Message par Si vis pacem »

 
Mgr Ngo dinh Thuc - Autobiographie a écrit : 
Me voici donc pourvu d'une demeure, petite, mais suffisante pour moi, pour mon secrétaire et mes deux domestiques, avec quelques cellules pour les hôtes de passages. Il me fallait, quand même, un curé pour la paroisse de Vinhlong. Je dus écrire à Mgr Dumortier lui demandant un prêtre. Il eut la bonté, ou peut-être la chance, de se débarrasser d'un prêtre douteux, en m'envoyant le Père H. qui, extérieurement ressemblait à St-Louis de Gonzague, mais qui, réellement, était un détraqué sexuel et un voleur de grand chemin. Je ne l'ai su que trop tard. Il est mort, paix à son âme.

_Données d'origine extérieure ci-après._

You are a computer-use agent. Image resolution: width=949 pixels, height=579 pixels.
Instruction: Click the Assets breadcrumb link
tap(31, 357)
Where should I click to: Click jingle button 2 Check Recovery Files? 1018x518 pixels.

Je fus obliger de renvoyer à Mgr Dumortier un jeune vicaire jeune vu l'âge, mais vicieux depuis des années. Mgr Dumortier ne pût ne pas l'accepter. Du reste, peu après, ce pauvre garçon jeta sa soutane aux orties. Ce fut mieux ainsi. Il gagna sa vie comme maître d'école grâce à l'enseignement reçu au petit séminaire.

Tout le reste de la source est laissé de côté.